Anesthesia equipment turns temperamental in the heat. Some supplies are so scarce they are reused. There are no fancy MRIs.

On Tuesday, when the International Medical Surgical Response Team began performing operations, Dr. Christopher Born stood under a portico, peering at an X-ray that a patient had brought from another medical facility. The sky was his light table.

The earthquake shattered her hip and thigh bone. In the United States, surgeons repairing such injuries usually work from roadmaps generated by operating room X-ray machines.

With no such equipment here, the woman was urged to seek care at one of the full-service hospitals that survived the quake.

“At this facility, given our capabilities for something like this, we could try to do something, but we might do more harm than good,’’ said Born, chief of orthopedic trauma at Rhode Island Hospital.

“One of the mantras for disaster medicine,’’ he said, “is the greatest good for the greatest number of people.’’

For medical specialists from the United States, that sentiment turns the practice of medicine on its head. That’s particularly the case for physicians from elite teaching hospitals, where bounteous medical resources are expended on saving the sickest patients.

Not long after Dr. Annekathryn Goodman of Massachusetts General Hospital landed at the field hospital this week, she encountered a 57-year-old man whose spinal cord was broken in the earthquake. His kidneys were failing. His heart, too.

In Boston, Goodman said, the man would undergo a battery of evaluations. He would have the option of aggressive interventions such as kidney dialysis. Here, choices are scant.

“There’s no dialysis here. There’s no real intensive care unit, and there’s no Spaulding Rehab [Hospital]to send him to for intensive rehab therapy for six months or a year,’’ said Goodman, a gynecologic oncologist.

The man died at the field hospital.

Doctors toiling in disaster zones also must be realistic about the circumstances into which patients are discharged. A life spent in squalor and privation is incompatible with an extended, difficult recovery from surgery.

And, yet, in the past two days, lives have been saved in the cramped operatingroom, broken bones fixed – in no small part because of the ingenuity and experience of the medical workers.

A 40-year-old woman entered the OR with two broken thigh bones. To stabilize the bones, surgeons screwed onto each leg something called an external fixation device, which, to the untrained eye, resembles a medieval torture apparatus. Consisting of carbon fiber rods, stainless steel pins, and clamps, it was the standard of care in America 25 years ago. Today, surgeons in an American OR are more likely to use titanium nails, which are not available at the field hospital.

As surgeons began the operation on Tuesday evening, even the little things spoke to the differences in practicing medicine amid a disaster. To conserve the sheets used to cover patients, for example, the woman had just a single drape placed over her. And sensors placed on her chest to monitor her heart had been recycled from previous patients.

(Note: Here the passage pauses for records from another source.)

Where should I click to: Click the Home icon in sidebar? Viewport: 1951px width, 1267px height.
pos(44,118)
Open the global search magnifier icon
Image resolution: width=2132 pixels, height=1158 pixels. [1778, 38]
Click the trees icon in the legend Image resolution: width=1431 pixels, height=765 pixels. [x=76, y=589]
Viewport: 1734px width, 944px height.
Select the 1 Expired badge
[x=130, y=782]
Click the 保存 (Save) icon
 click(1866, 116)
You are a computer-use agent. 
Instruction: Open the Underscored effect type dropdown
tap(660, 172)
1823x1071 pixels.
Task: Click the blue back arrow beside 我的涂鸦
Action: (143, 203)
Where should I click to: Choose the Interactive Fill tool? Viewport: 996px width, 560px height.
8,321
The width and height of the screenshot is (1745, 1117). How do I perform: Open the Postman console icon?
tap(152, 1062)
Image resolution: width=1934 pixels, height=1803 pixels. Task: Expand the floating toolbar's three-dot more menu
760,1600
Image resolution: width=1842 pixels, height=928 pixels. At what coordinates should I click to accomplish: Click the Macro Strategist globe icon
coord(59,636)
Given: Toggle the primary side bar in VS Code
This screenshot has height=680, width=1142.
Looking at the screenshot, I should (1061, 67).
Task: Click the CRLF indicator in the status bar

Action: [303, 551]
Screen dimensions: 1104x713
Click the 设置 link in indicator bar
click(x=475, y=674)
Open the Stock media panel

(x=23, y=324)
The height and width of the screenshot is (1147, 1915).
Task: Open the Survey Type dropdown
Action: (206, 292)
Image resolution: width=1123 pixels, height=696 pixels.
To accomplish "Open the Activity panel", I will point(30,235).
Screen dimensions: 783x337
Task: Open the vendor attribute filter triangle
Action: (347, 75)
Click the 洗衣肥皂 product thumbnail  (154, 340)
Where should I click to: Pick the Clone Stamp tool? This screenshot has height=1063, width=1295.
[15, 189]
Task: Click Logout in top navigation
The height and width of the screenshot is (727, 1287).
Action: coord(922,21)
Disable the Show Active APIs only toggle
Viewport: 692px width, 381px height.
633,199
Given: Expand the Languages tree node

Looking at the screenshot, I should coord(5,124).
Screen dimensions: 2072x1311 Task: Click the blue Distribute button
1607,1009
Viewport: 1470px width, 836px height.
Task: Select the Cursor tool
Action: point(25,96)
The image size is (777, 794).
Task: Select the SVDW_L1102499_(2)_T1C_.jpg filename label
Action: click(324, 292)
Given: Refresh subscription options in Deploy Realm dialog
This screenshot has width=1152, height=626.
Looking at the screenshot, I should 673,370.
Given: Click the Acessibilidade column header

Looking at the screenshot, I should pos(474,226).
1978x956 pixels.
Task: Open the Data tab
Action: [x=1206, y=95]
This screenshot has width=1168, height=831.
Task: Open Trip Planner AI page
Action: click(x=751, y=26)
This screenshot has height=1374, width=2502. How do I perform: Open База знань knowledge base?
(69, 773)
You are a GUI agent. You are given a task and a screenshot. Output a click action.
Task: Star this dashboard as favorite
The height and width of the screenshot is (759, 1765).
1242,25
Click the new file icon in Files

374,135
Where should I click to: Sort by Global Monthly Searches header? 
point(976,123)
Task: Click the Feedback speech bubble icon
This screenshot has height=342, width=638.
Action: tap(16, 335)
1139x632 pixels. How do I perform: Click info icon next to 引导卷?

“We’re essentially driving by the seat of our pants,’’ said Dr. Judy O’Young, an anesthesiologist with Kaiser Permanente in California. “Somebody fresh out of training would freak out.’’

O’Young was in charge of anesthesia for Marons Simon, the 14-year-old with the mangled fingers. His was the first surgical case in the field hospital on Tuesday. Born washed up in an outdoor sink, using bottled water because the tap was dry.

Wearing a blue gown, yellow gloves, and Philadelphia Eagles bandana, he used a surgical saw to amputate the fingers. He perched on two black plastic crates. About 10 minutes into the procedure, the anesthesia machine suddenly went silent.

“I was afraid of that,’’ O’Young said. “We’ll be fine for 5 or 10 minutes. Work fast, guys.’’

The machine was humming again in less than 10 minutes, but would shut down once more 20 minutes later, as the surgery was wrapping up. Heat was the likely culprit.

The teenager, stoic when he was diagnosed, stoic as the surgery began, awoke with a start. His hand was bandaged, the two fingers gone.

His father, Brinele Simon, said through a translator in the recovery room that he “thanks the Americans, very much.’’

Then father and son slowly walked through the school’s gate, the father grasping his son’s intact left hand.